Note it has a better fill factor (got 671 files before it expanded from 96 blocks to 144 blocks)

Jon

it depends

John McL · ‎04-15-2010

Hein,

You've twice mentioned a 50:50 split of blocks but (a) when is it done and (b) which blocks are split?

TIA.

Hein van den Heuvel · ‎04-15-2010

re: 50:50 split.

Take your target file name.
Imagine the XQP needed to look it up.
Using a binary search, aided by the lookup table, it find the block (VBN #) where it should be, if it is there.

Now for the purpose of an insert that is still the target block.
If there is space, that's where the insert will happen.

But if there is not enough space, then that VBN will be split, and all entries beyond it will be shuffled up a block ACP_MAX_READ (32) blocks at a time.
Read@EOF, write@@eof-32+1, Read@EOF-64, write+@eof-64+1... until insert point.
With the lock split, then new entry will be written to the low, or high, part of the chunk as dictated by its sorting order.

Except when the insert point is the last byte in the last (used) block. In that case the new entry goes to a fresh, new, last block.
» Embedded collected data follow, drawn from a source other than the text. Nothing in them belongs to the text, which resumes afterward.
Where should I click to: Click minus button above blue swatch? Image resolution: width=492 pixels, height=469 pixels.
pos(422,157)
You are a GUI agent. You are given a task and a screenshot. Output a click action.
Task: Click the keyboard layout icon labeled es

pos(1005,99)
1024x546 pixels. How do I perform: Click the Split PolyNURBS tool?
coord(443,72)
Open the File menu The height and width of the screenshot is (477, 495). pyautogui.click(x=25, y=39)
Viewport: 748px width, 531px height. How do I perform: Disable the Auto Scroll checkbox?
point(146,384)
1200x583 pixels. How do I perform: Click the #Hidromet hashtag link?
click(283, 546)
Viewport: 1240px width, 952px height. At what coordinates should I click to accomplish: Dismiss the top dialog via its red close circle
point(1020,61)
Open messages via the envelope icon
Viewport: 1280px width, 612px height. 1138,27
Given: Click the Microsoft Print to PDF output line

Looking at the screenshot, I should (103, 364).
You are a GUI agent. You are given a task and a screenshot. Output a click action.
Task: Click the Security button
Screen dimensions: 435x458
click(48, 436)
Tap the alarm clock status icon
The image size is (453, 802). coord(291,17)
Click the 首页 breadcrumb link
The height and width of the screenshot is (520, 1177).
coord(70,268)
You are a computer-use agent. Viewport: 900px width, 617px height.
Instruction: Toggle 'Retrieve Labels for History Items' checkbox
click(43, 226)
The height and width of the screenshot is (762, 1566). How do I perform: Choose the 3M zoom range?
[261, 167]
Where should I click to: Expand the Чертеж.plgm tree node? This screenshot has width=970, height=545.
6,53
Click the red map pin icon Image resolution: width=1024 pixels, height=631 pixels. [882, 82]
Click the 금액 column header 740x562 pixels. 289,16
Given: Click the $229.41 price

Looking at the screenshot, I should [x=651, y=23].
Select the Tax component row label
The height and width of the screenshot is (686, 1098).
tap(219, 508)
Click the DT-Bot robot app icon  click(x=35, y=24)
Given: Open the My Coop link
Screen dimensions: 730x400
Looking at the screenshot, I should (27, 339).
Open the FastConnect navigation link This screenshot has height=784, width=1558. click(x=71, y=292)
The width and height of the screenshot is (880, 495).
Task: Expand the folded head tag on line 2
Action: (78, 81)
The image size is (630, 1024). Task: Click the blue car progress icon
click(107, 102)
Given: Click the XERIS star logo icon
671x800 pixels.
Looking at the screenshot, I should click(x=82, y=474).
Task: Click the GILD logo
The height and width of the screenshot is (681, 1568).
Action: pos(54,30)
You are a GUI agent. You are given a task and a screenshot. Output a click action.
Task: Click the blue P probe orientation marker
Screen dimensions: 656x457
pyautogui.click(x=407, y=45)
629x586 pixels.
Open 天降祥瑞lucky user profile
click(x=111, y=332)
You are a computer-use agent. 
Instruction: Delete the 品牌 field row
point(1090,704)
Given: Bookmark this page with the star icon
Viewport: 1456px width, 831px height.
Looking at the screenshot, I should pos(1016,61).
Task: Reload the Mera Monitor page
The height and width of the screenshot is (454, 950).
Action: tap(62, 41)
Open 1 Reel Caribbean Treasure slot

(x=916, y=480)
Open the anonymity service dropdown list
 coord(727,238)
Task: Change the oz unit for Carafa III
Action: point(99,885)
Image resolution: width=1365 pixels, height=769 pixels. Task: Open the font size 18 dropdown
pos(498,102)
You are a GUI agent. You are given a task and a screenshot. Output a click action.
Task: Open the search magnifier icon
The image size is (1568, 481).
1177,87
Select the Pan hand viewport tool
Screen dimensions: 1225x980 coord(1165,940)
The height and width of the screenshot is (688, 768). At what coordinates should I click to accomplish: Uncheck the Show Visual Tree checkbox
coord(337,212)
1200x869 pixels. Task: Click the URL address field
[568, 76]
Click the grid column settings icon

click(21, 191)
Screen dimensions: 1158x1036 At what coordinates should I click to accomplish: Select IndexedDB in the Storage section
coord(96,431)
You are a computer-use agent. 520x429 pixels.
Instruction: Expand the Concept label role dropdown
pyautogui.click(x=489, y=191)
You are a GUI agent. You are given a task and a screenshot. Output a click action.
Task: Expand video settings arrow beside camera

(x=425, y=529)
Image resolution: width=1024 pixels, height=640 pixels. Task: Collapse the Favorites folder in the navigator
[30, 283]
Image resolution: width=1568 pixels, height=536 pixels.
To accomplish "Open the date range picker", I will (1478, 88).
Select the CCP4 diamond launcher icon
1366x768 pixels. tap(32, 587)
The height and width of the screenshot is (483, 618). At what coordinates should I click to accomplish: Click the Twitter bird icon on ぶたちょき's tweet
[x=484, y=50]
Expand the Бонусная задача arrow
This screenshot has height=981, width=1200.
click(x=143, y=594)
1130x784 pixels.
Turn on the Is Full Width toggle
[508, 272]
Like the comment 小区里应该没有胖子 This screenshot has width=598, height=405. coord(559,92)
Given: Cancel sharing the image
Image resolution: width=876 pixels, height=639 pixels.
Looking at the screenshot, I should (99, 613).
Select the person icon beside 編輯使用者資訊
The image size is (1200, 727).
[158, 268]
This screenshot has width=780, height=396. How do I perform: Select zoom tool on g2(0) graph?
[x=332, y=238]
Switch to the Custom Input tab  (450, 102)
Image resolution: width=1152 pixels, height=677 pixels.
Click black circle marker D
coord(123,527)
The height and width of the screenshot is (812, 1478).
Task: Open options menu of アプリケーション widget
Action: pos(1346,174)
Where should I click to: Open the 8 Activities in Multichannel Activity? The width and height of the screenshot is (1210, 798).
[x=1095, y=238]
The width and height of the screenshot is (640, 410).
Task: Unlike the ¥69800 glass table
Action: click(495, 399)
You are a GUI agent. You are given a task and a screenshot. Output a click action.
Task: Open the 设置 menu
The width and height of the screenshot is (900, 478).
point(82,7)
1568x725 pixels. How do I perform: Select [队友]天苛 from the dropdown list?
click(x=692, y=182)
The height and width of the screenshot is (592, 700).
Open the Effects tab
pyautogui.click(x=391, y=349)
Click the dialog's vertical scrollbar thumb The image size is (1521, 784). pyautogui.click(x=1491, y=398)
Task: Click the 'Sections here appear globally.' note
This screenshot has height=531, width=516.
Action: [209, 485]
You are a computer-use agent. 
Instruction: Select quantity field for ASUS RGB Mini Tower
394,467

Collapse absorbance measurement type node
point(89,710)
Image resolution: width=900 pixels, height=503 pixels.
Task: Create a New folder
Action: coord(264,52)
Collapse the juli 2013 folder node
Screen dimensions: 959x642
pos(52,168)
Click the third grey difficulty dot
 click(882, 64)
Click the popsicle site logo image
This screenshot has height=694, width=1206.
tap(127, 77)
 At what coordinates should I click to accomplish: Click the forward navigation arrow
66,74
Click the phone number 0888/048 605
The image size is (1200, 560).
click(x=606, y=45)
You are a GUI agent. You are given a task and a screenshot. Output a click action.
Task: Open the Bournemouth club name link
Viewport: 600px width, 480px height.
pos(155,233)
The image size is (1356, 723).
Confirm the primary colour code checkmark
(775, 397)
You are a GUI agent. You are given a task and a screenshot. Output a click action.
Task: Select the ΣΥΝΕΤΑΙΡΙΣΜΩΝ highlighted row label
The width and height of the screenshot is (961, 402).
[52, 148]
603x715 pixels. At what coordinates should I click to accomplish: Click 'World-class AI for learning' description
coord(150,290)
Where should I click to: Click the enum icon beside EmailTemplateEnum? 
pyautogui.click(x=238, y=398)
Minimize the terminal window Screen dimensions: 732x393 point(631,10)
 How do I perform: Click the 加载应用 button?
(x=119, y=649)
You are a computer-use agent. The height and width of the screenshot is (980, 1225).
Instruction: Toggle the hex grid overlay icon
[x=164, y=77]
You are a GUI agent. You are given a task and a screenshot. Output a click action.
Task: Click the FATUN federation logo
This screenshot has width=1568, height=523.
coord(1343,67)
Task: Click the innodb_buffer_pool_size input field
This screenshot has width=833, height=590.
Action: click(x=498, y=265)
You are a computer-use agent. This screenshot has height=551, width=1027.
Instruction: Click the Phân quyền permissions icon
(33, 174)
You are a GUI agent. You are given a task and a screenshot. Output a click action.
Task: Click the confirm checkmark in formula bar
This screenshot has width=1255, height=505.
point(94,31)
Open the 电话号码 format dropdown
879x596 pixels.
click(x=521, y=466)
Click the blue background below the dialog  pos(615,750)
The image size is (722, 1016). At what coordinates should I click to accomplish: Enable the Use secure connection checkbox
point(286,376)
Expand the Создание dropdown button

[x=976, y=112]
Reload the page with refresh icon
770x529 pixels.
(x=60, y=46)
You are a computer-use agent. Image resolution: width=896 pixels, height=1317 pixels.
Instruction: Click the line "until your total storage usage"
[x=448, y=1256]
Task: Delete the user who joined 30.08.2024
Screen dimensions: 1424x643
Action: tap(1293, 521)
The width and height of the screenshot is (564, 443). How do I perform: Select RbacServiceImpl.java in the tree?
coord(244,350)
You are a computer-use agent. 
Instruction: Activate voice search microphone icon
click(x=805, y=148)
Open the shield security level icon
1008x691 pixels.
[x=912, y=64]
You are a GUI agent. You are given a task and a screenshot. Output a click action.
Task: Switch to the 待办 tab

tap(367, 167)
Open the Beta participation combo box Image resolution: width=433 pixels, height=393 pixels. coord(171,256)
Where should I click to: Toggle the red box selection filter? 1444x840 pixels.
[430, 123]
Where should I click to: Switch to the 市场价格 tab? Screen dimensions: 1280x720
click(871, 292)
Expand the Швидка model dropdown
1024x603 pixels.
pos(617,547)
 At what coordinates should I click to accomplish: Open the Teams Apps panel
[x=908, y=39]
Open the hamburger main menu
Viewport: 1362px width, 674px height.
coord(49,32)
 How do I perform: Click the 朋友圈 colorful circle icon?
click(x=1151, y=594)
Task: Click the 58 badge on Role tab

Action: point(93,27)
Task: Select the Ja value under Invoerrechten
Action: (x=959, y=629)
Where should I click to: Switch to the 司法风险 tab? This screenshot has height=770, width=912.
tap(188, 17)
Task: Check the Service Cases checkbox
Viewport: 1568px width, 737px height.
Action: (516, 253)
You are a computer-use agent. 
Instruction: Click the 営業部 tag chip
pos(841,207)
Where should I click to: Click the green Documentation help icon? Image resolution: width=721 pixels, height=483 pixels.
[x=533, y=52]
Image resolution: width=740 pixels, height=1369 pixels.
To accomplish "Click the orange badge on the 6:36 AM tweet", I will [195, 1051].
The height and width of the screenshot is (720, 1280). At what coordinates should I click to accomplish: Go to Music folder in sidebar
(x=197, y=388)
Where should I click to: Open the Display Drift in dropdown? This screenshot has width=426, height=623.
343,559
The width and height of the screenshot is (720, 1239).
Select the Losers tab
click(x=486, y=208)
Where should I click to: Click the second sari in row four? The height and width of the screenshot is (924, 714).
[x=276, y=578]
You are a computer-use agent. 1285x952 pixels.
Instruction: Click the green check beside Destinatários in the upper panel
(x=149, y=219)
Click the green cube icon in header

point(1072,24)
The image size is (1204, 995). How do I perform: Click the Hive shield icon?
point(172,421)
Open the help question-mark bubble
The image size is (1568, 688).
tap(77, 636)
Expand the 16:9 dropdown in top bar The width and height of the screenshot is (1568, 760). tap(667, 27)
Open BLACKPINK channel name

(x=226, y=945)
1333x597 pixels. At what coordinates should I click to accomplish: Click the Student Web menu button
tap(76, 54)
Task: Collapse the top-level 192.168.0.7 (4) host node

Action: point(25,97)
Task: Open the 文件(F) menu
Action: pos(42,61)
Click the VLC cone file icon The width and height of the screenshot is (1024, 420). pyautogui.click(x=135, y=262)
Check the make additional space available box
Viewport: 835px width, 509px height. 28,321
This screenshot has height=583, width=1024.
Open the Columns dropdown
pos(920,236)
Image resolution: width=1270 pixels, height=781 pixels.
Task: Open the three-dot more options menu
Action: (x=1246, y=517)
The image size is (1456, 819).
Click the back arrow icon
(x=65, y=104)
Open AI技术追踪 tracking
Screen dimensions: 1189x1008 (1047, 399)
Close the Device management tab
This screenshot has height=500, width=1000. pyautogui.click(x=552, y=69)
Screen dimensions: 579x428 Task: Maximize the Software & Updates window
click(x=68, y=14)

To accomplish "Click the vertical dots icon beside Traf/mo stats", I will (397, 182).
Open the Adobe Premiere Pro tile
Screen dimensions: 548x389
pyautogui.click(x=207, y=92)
As Hartmut re-enforced, the rule is very strict. Even a new version for the last file is not 'the end' and will trigger a split, not a fresh block.

Cheers from Times Sq NY, OpenVMS TUD 2010.
Hein

John McL · ‎04-15-2010

I found my own answer regards the 50:50 split ... the last half of the block to split is copied to the next block (after all of the other subsquent blocks have been copied forward). Only after the 50:50 split is the new entry inserted, which will be according to sequencing (and in either of the two blocks were previously one block).

Hein you've confused me. I always thought that it doesn't matter whether it was a new filename that wanted to expand the first block to over 512 bytes or just the inserting of a new version of a file. Is this what you are saying in different words?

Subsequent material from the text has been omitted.